Стараясь не наступать на сливы-падалицы, я добежал до своего дома, взлетел по скользкому крыльцу и дернул дверь. На удивление, она оказалась запертой изнутри на крючок. Как же я мог забыть об утреннем предупреждении мамы, что она задержится на работе: у них кого-то провожали на пенсию, и по такому случаю намечался торжественный вечер, долженствующий плавно перейти в непременный в таких случаях долгий ужин. А папа с дядей Володей собирались пойти в свой народный театр. Как я понял, режиссер хотел показать новую постановку на каком-то смотре-конкурсе в городе и потому проводил репетиции чуть ли не каждый вечер и, что называется, до упаду: папа возвращался поздно, уставший, но в его глазах светился отчаянно веселый огонек: «Мы всем покажем, что и в глубинке есть настоящая культура, вот так!»

Значит, дома только Марина. Но почему она так долго не открывает? Я принялся барабанить в дверь еще громче.

Наконец, дверь открылась. Марина, растрепанная, в наспех наброшенном халатике, слабо улыбнулась:

— Извини, Пашка, я заснула.

Не дожидаясь, когда я войду в коридор, Марина, придерживая халат на груди, ринулась обратно в свою комнату, бросив на ходу:

— Пошла дальше спать. Что-то меня на дождь разморило…
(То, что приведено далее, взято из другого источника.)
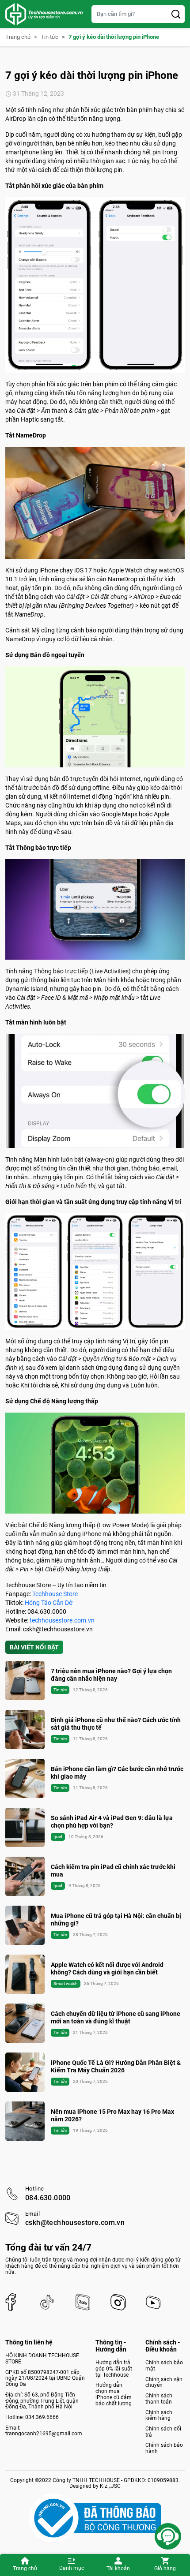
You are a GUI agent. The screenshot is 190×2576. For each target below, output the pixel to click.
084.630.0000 (48, 2198)
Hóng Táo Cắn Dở (48, 1602)
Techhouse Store (55, 1593)
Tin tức (49, 37)
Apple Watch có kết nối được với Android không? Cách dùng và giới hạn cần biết (107, 1968)
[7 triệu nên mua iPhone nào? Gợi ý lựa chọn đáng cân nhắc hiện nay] (25, 1680)
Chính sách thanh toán (158, 2399)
Время было еще не позднее, и я позволил себе посмотреть телевизор, по которому как раз показывали «Кабачок 13 стульев» — смешную передачу о польских чудаках и чудачках. Марина обычно тоже ее не пропускала, но в сегодняшний вечер, видно, и вправду хотела спать. Что вообще как-то странно: обычно она допоздна читала, слушала музыку, что-нибудь вязала или шила — свои самые лучшие обновы она делала собственноручно. В сельпо, хоть Марина и числилась там не на самом последнем счету (все-таки бухгалтер!), даже по блату взять нечего: в промтоварный отдел завозили блеклые байковые халатики, однотипные платья из ситца, сатиновые шаровары да старушечьи тужурки и кофты мышиного цвета. На фабриках, где их производили, видимо, раз и навсегда кончились все другие краски, остались только серые, невыразительные, блеклые.

Я вспомнил, как Марина сегодня красиво оделась, особенно ей шла ажурная накидка, сотканная, казалось, из паутинок. Она тоже связала ее сама крючком: ниточка за ниточкой, и как только терпения хватило!

Дождь усиливался. Влажный воздух наполнился запахами череды и полыни — как-то грустно, с горчинкой, но сердитый ветерок нет-нет да и добавлял в сложившийся аромат острую нотку свежей зелени, пропитанной чем-то сладким и солнечным: так пахнут яблоки, созревающие в нашем саду. Как раз под моим окном стояло дерево, одна ветвь которого задевала окно. Если ее раскачивал ветер, то ветвь начинала стучать о раму, касалась наличников, тихонько, как котенок, царапала стекло.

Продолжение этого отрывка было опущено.